----- INPUT MATERIAL -----

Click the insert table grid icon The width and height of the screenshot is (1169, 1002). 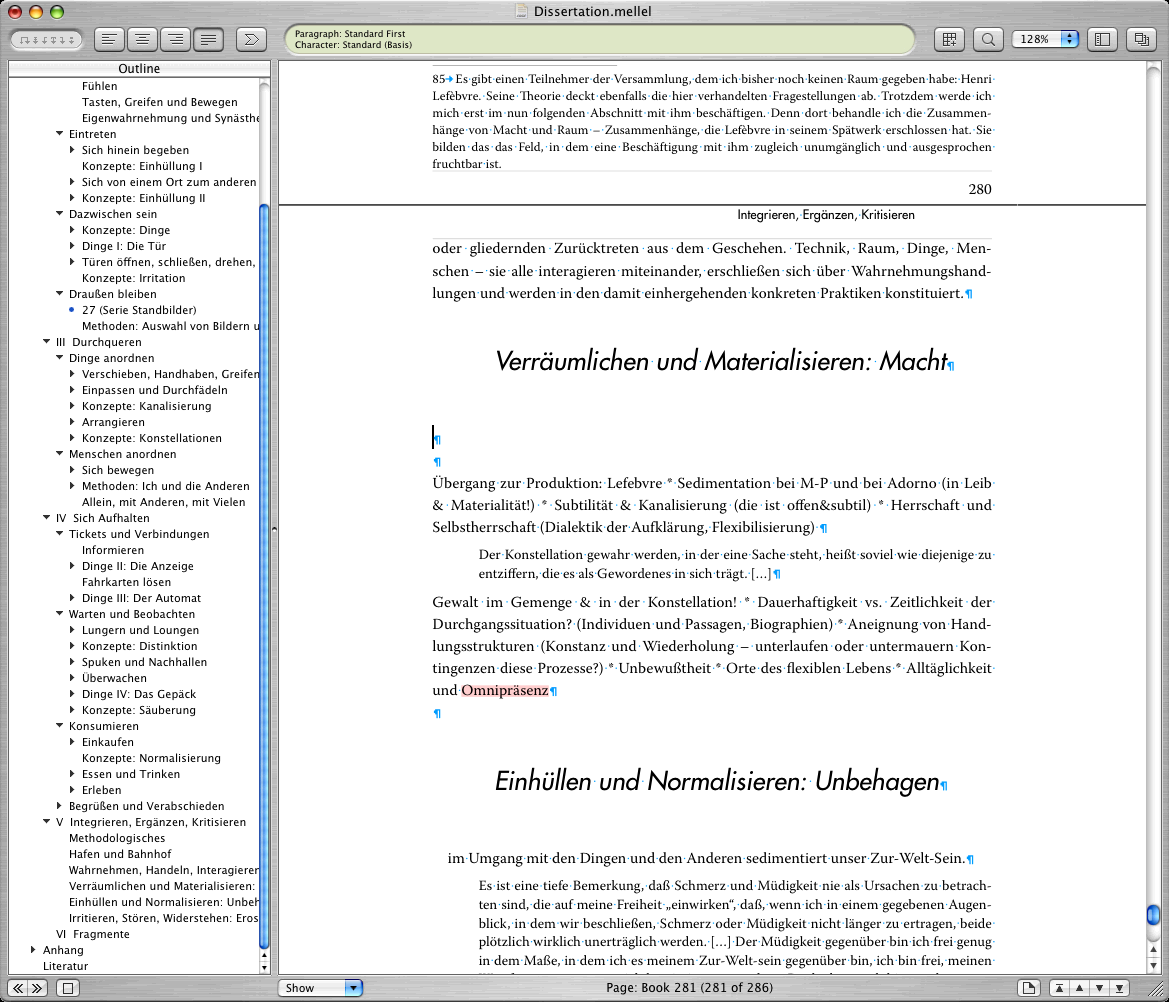coord(950,39)
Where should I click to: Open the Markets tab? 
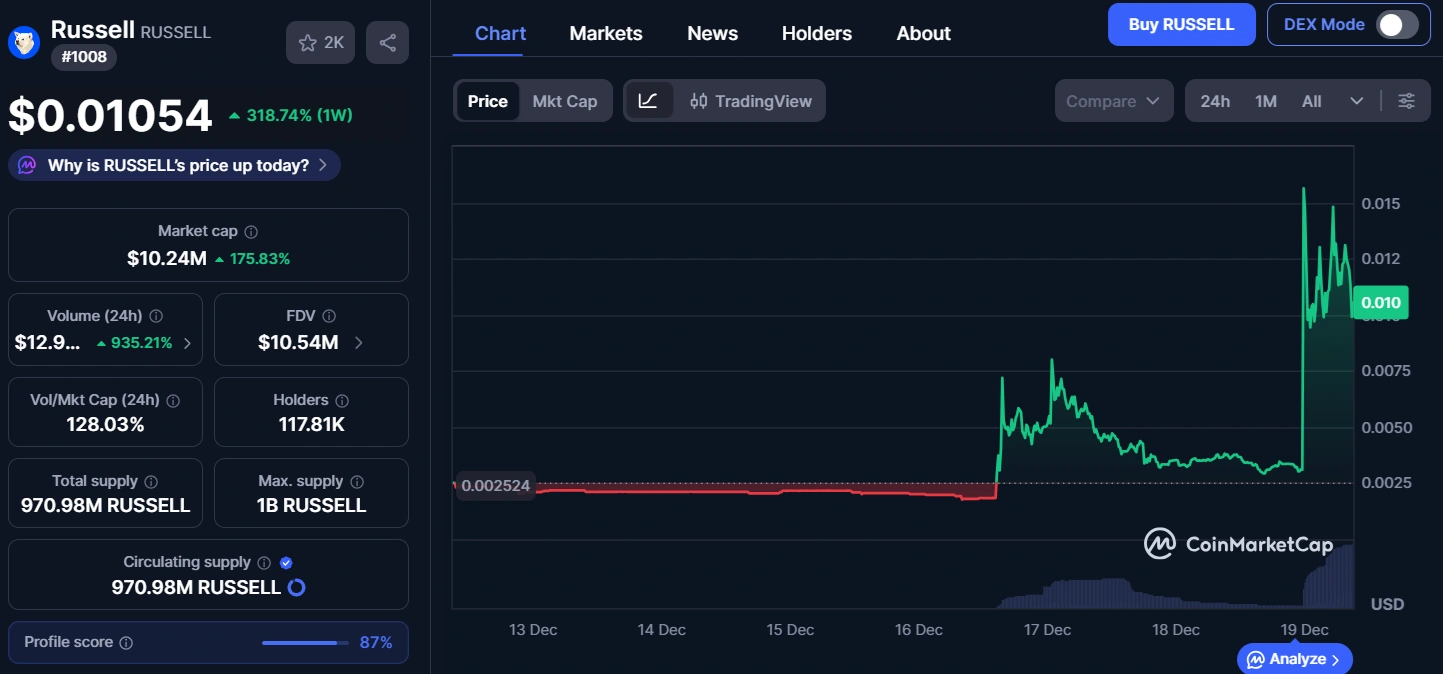(605, 33)
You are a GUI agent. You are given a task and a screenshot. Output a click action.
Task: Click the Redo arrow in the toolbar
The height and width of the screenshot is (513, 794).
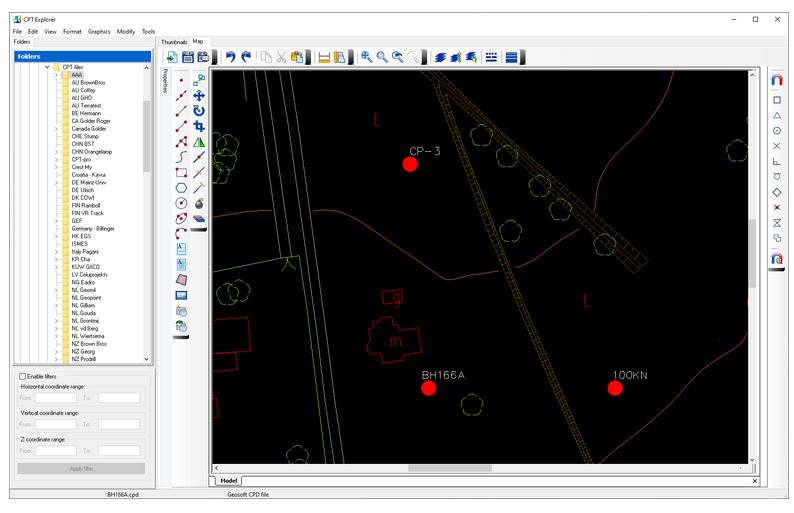[246, 57]
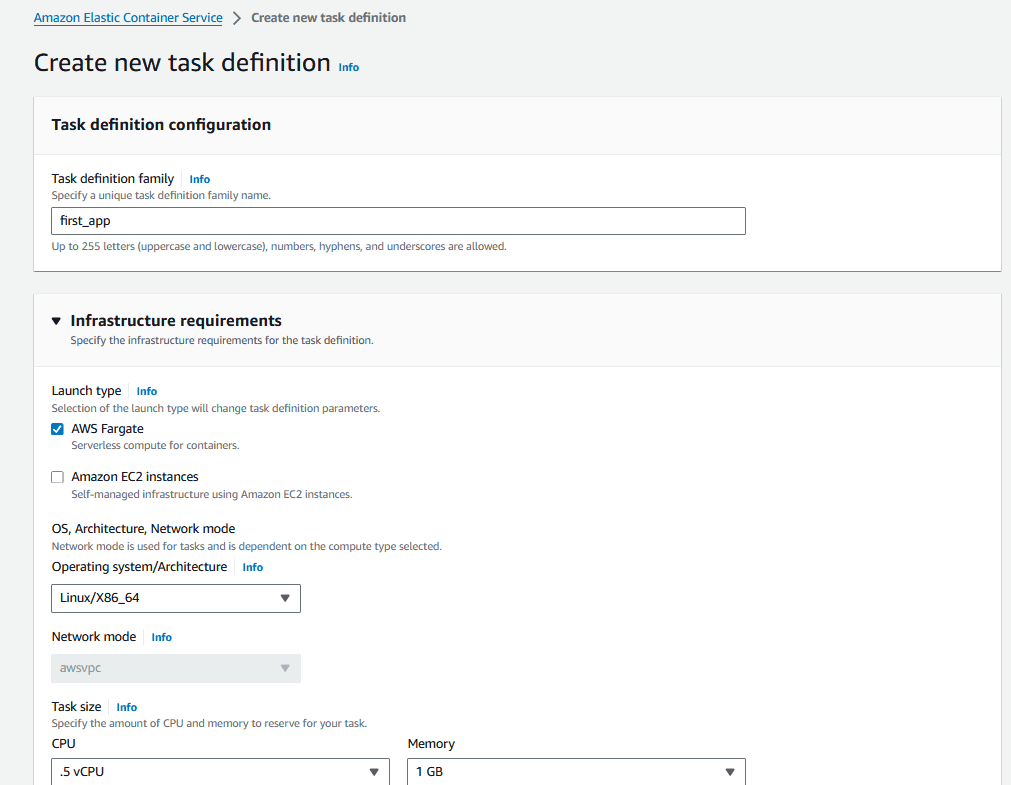Click the arrow icon of Linux/X86_64 dropdown

pyautogui.click(x=285, y=599)
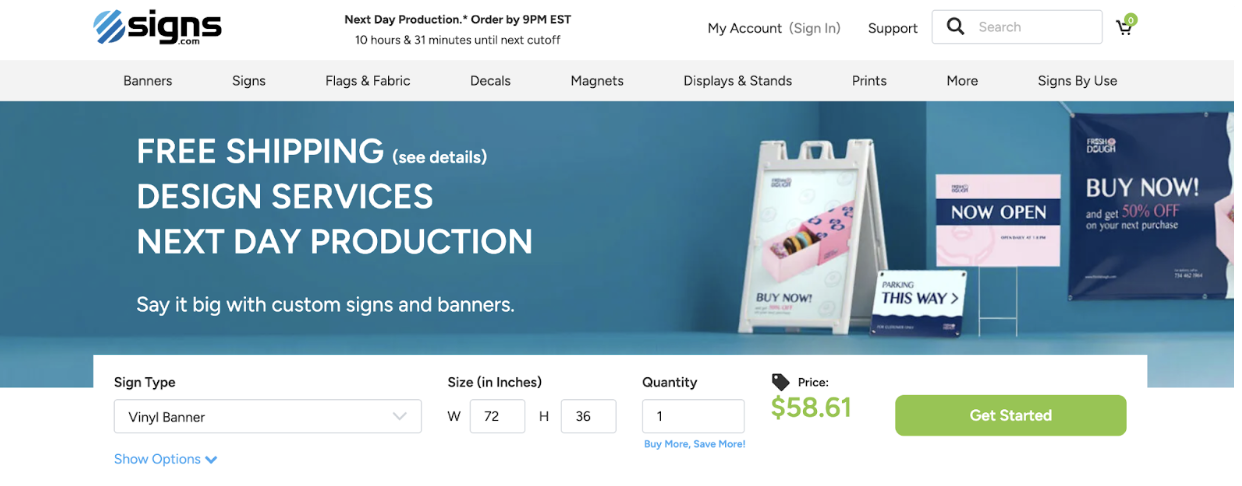Expand the More menu
This screenshot has width=1242, height=486.
point(962,81)
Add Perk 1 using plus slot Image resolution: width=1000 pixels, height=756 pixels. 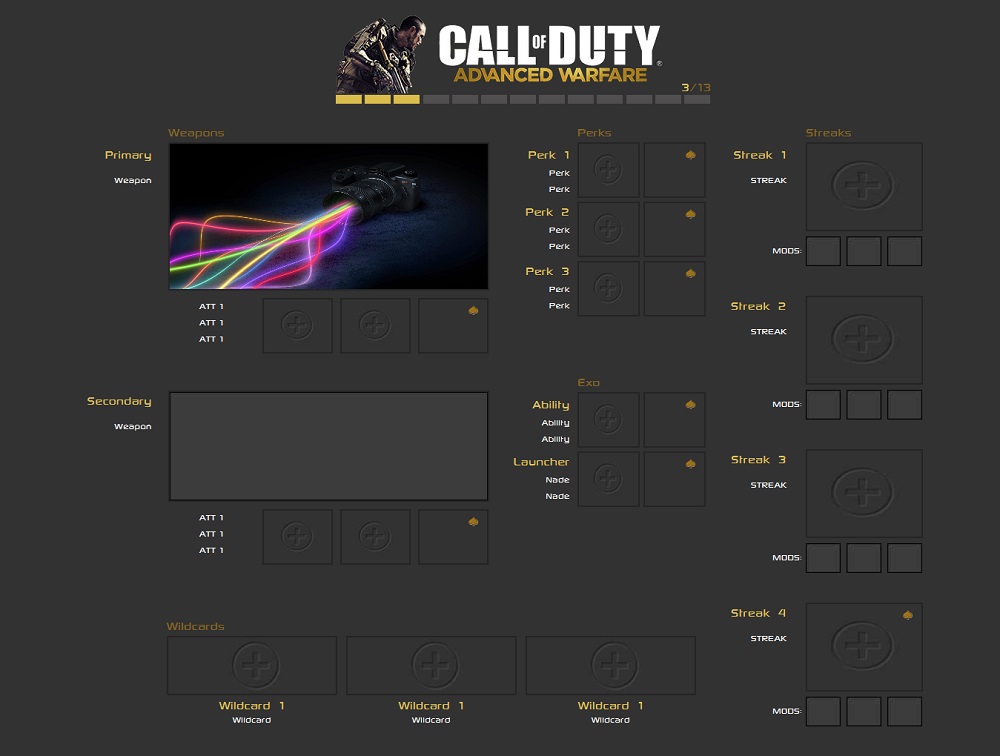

-----

TASK STATEMENT: Starting with the line that contains "You are a GUI", print every line through the end of the data exactly as written; omit all pictures and add nothing else.

SOLVED EXERCISE:
You are a GUI agent. You are given a task and a screenshot. Output a click action.
Task: Click the Redo arrow in the toolbar
The height and width of the screenshot is (513, 794).
[246, 57]
Click the arrow icon of Linux/X86_64 dropdown

pyautogui.click(x=285, y=599)
Expand the More menu
This screenshot has width=1242, height=486.
point(962,81)
Add Perk 1 using plus slot Image resolution: width=1000 pixels, height=756 pixels. 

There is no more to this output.